VA officials testified last week that the shortage in funds resulted from poor budget forecasting as well as additional costs to provide services to veterans returning from Iraq and Afghanistan.

VA officials have said the agency could juggle its budget to meet the health care needs by taking $600 million from funds earmarked for maintenance and another $400 million in money built in as a cushion.

It was not clear how the additional funds would fit under an overall spending cap that Congress and President Bush have imposed on themselves for the fiscal year that ends Sept. 30.

Presumably, lawmakers could cut funds from another program to stay under the limit, or they could finesse the issue by declaring an emergency and spend the money without having it count as part of the total.

Senate Republicans made their decision as Nicholson told lawmakers in the House and Senate that demand for veterans health programs rose by 5.2 percent this year, more than the 2.3 percent increase that had been forecast.

About one-quarter of this year’s $1 billion shortfall results from the services needed by veterans returning from Iraq and Afghanistan, he said, adding that the estimate of roughly 23,000 returning veterans proved far below the actual total of 103,000.

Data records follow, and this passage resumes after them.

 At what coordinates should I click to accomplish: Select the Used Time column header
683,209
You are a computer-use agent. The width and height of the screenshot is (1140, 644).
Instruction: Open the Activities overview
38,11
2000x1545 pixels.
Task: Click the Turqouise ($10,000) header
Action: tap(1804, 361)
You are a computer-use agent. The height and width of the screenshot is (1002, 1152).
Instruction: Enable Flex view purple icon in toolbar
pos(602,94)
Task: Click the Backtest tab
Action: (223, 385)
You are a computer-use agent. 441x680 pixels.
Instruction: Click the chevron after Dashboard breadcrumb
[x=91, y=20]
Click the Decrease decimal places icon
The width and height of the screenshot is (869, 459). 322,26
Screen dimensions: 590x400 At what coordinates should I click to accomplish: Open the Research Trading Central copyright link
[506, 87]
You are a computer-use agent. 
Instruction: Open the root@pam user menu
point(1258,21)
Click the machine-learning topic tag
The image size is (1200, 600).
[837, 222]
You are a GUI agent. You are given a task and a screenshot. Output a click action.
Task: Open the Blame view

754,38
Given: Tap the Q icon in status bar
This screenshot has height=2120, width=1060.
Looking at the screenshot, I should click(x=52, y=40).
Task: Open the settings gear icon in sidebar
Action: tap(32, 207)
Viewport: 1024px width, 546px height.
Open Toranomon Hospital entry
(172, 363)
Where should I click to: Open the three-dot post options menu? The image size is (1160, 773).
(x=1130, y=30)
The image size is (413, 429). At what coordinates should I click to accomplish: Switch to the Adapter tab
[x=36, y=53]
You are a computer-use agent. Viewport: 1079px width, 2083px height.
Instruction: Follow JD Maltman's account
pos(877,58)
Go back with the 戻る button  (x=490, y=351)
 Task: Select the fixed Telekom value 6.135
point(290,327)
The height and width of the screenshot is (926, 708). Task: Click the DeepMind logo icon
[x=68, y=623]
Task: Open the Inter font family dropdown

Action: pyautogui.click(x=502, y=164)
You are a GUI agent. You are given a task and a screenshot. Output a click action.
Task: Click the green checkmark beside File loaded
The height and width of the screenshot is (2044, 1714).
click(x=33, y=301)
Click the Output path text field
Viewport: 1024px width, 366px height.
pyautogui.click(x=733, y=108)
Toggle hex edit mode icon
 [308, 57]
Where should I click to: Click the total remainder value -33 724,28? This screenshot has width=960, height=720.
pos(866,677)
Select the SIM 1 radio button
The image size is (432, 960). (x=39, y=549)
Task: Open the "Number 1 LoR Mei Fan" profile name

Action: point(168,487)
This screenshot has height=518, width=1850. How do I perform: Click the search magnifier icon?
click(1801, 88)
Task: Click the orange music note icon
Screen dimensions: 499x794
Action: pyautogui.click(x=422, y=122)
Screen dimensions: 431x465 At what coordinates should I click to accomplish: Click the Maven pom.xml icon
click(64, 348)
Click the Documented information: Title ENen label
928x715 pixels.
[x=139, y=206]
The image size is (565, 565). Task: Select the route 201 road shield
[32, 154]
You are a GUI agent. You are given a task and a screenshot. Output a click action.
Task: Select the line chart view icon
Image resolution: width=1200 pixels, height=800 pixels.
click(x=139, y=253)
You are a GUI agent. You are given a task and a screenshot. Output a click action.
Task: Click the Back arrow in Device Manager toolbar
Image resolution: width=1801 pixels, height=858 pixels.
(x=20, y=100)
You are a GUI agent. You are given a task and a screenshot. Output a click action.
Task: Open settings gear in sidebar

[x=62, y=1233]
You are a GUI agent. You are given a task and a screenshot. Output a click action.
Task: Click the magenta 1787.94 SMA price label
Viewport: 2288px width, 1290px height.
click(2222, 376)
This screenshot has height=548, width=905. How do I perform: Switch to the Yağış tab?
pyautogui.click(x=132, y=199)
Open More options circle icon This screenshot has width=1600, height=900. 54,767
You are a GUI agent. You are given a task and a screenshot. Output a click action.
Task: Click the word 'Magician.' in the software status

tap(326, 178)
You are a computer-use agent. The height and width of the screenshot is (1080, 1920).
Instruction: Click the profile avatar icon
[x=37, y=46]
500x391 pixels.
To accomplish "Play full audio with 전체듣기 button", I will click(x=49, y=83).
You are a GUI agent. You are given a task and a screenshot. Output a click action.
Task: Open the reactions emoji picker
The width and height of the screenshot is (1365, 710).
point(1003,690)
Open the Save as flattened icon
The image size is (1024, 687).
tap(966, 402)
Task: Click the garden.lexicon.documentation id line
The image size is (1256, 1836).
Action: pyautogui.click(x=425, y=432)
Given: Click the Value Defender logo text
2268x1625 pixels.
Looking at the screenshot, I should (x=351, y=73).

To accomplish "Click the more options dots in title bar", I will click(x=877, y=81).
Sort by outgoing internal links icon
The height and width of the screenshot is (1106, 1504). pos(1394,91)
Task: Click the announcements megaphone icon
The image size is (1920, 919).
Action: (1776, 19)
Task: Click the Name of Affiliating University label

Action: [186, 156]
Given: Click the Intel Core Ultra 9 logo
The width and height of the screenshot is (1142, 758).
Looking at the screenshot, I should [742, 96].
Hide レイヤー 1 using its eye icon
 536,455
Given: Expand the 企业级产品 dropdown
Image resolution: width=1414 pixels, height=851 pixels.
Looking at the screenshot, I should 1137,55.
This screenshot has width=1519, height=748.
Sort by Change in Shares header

Nicholson said the agency now estimates its earlier forecast for the next fiscal year will leave it about $1.5 billion short.

House Appropriations Committee Chairman Jerry Lewis, R-Calif., told Nicholson the delayed notice about budget shortfalls “borders on stupidity.”

Across the Capitol, Senate Democrats took turns criticizing the agency and the administration.

Murray said the disclosures were “another indication this administration has not taken veterans needs seriously.”

She added, “Any plan to get us through this year based on borrowing funds from future years is fundamentally flawed.”